New order not to everyone’s taste

Thursday, 19 October, 2017 - 13:38

It has been three decades since I lost my first job, almost before I had started it, as the implications of the Black Monday stock market crash became clear to my employer.

Of course that day was actually a Tuesday in Perth, and I recall one of my bosses watching in horror as a trading screen in a small finance house-cum-brokerage in West Perth delivered ever-more bad news.

My job, and a bright future in financial services, evaporated a day or so later as those paper losses became real and the business restructured its workforce in a way that did not include me.

This was a defining moment and I have never regretted the decisions I made at that time.

I was still studying and my experience turned my attention away from commerce to journalism, a vocational shift not so evident in other students because they had not yet committed to careers as I had done, well before I graduated.
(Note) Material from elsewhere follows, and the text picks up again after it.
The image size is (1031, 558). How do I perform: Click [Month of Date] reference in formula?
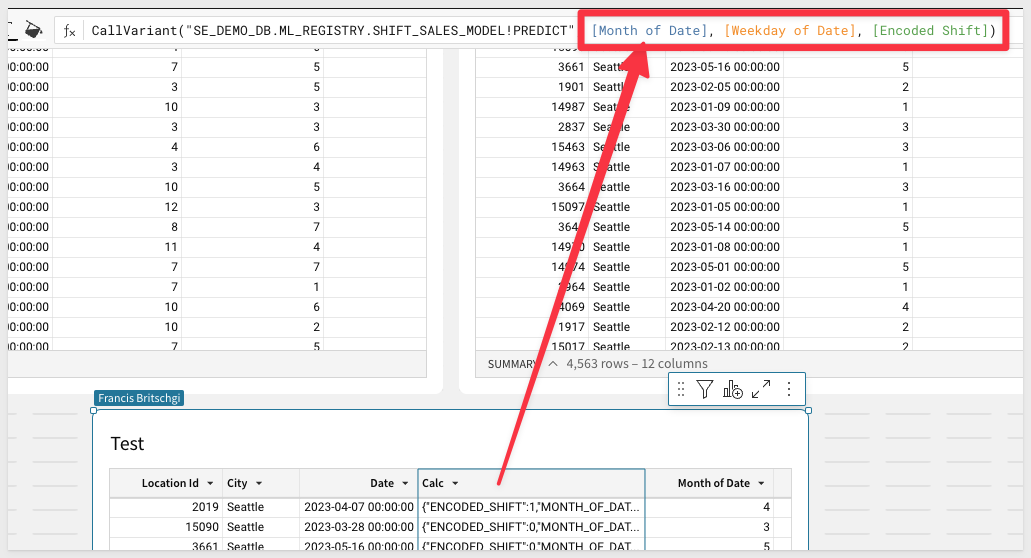(x=647, y=31)
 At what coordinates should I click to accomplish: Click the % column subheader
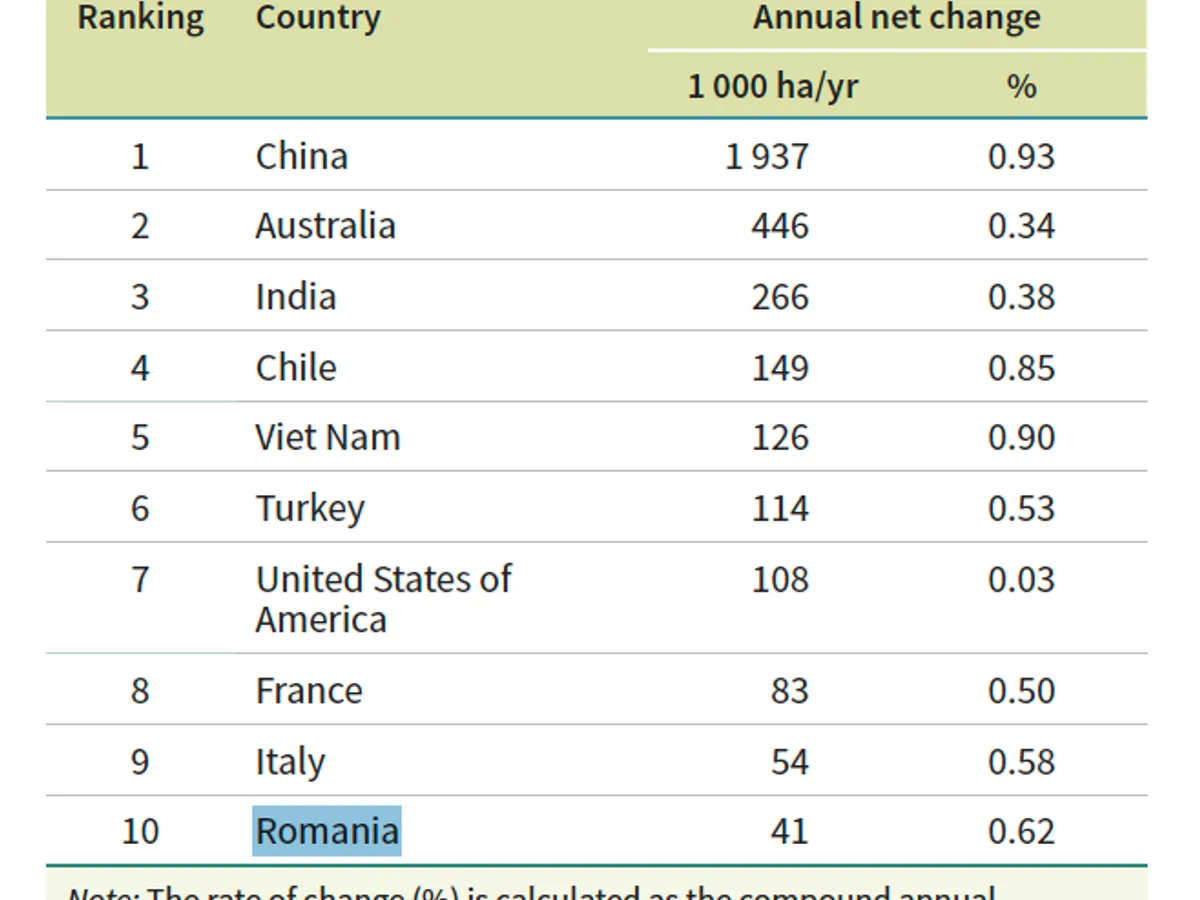[x=1021, y=86]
As I later explored the careers of business people in Western Australia, I regularly encountered others for whom the crash had profound implications. Many were slightly older than I was and their formative years in the workforce, in the midst of a sustained boom, created a view of the world that was different from mine. Others had joined the workforce in the late 1980s, when either the stock market crash or a wider economic crash two years later affected them in a very different way.

Just a few years of maturity set apart the optimists, for whom entrepreneurialism mixed with excess was an expectation, from a more cautious and pessimistic cohort.

I am asking myself what this means for WA in the aftermath of another crash, a very localised one that has again created a schism between most of the millennials and the tail end of that cohort as it merges into the younger generation Z, born in this century and the internet age.

Most of us who employed millennials during the boom will have war stories of their demands and needs despite already receiving generous salaries, unbelievable workplace perks and an enormous focus on their wellbeing.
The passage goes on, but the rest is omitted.